Malou took the hall she indicated, wondering how on earth Cam had been able to fit a racquetball court into what appeared to be a fairly small complex. The answer turned out to be not “on earth” but under it. At the end of the hall, Malou found herself staring over a railing into the pit of a racquetball court dug into the ground.
Cam was center court below. A bandanna headband caught the sweat that poured from his brow even in the air-conditioned court. He wore a gray sweatshirt with the sleeves cut off that revealed broad shoulders and supple muscles. His opponent looked to be a good ten years younger than Cam. He was blond, with a dark tennis tan. Their sneakers squeaked across the wooden floor as they lunged after the hard rubber ball ricocheting from one high wall to the next.
They broke for service and the blond went to the back of the court. Cam moved nearer the front wall. While the blond bounced the ball and took a breather, Cam tugged at the front of his sweatshirt, pulling a few puffs of air in to cool his chest. He ran his forearm across his upper lip, then prepared to receive the serve. He crouched down and bounced lightly from foot to foot, staring at the wall ahead with an unyielding concentration. His posture reminded Malou of that first time she’d watched him through her binoculars.
The blond bounced the ball several unnecessary times to try to break that iron concentration. He failed. Malou remembered that the first thing that had impressed her about Cam was his predatory intensity. He was a hunter, a stalker, one used to either bringing down his prey or going hungry. And it had been a long time since Cameron Landell had gone hungry. She knew that she could forget those facts only at her own peril. Hers and that of the monkeys of Storm Mountain.
The blond served the ball with a cracking sweep.

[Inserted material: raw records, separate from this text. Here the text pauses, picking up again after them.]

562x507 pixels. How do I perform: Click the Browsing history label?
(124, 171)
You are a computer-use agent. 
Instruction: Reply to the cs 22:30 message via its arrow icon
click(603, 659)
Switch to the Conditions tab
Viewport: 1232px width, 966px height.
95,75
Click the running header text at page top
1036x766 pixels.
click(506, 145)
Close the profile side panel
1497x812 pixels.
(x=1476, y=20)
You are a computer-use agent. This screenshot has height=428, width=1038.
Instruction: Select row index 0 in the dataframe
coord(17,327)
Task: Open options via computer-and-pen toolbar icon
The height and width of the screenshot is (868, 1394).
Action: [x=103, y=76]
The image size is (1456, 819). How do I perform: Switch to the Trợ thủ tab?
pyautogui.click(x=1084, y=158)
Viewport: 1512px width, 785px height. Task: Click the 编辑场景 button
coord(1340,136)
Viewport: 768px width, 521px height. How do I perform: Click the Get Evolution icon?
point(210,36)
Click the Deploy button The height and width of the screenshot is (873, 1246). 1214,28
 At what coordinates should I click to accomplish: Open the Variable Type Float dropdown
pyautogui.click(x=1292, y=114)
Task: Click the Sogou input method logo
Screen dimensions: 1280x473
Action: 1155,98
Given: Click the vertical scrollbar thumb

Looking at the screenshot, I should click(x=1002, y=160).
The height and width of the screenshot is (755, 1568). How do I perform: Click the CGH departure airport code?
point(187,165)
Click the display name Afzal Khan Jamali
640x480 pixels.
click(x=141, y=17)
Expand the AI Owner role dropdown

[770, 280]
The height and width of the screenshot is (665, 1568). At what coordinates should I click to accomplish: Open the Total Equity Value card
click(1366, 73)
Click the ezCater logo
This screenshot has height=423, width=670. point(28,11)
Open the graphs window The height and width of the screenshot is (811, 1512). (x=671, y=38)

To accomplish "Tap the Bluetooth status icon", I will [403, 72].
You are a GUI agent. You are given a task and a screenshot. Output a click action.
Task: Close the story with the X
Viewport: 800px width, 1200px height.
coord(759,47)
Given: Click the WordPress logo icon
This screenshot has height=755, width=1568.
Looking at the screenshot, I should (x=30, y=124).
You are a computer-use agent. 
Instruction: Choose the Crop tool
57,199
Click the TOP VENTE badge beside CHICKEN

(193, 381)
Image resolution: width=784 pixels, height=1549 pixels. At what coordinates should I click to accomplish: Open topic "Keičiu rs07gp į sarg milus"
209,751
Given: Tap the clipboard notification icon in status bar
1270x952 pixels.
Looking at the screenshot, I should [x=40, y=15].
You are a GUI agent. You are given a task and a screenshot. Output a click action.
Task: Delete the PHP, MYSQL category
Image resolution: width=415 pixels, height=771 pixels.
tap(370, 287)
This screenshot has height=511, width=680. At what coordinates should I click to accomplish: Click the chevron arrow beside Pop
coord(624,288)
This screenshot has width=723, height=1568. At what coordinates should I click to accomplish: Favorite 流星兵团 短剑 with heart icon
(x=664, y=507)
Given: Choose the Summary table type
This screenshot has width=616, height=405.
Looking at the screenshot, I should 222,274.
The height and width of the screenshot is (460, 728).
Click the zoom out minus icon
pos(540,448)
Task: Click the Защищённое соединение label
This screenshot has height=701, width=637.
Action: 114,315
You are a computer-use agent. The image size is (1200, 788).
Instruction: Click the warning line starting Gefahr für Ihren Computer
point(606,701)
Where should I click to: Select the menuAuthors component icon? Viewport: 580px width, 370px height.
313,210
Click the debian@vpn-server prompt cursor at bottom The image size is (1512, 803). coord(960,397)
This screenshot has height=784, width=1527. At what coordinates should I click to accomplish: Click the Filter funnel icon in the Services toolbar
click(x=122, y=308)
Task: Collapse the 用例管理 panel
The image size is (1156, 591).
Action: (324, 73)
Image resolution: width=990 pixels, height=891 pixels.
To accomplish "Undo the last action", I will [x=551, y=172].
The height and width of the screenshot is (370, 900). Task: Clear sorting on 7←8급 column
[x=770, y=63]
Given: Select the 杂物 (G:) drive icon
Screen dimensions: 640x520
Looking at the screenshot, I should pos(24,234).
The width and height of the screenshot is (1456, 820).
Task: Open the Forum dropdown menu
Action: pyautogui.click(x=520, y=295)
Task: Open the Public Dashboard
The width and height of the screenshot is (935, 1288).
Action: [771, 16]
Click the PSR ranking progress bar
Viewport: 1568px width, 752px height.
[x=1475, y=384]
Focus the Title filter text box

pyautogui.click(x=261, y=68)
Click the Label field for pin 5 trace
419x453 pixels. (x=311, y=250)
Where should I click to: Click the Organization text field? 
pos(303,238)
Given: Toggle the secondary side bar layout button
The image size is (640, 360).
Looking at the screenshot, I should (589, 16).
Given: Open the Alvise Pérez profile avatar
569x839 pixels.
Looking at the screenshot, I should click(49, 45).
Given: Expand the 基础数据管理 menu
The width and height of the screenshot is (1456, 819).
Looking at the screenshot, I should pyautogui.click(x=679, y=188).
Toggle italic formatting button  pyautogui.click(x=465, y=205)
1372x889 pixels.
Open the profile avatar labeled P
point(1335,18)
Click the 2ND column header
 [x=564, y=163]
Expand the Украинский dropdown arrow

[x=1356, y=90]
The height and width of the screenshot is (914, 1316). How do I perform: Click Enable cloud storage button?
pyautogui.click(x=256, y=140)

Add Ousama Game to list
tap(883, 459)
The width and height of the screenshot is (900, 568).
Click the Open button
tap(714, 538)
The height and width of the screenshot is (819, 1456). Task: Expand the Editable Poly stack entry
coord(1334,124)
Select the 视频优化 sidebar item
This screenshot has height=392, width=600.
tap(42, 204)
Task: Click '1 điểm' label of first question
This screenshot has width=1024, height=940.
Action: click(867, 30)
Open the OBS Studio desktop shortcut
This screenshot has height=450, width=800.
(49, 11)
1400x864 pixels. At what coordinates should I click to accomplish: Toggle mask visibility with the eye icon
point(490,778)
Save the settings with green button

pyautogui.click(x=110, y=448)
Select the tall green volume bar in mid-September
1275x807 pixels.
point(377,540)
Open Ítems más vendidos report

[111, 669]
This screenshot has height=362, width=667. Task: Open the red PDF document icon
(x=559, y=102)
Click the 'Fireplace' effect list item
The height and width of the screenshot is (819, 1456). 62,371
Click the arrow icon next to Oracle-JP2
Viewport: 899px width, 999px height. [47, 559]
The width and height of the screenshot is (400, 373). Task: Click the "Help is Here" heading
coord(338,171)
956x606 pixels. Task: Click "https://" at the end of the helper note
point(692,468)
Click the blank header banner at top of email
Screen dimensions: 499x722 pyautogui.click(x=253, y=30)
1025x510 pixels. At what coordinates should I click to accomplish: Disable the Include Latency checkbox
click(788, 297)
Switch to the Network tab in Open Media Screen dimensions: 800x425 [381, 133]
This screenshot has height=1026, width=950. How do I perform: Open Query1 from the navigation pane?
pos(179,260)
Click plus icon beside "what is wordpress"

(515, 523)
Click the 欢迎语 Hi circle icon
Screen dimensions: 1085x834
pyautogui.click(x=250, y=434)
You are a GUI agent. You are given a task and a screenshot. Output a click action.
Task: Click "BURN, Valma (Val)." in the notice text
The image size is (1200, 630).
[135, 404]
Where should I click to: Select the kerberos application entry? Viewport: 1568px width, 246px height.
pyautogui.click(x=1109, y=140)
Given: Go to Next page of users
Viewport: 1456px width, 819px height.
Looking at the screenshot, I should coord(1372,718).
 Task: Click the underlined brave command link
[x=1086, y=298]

Cam was up and moving practically in synch with the ball blasting forward. The smooth rush of motion thrilled Malou. Everything worked together in that one sprint. The deep gullies of muscle above Cam’s knee bunched, then lengthened explosively. His right arm flowed back, bringing muscles into play from his shoulder to his cocked wrist. The ball caromed off the front wall, a perfect, devastatingly low serve. Cam swept down to scoop it up and send it rocketing back.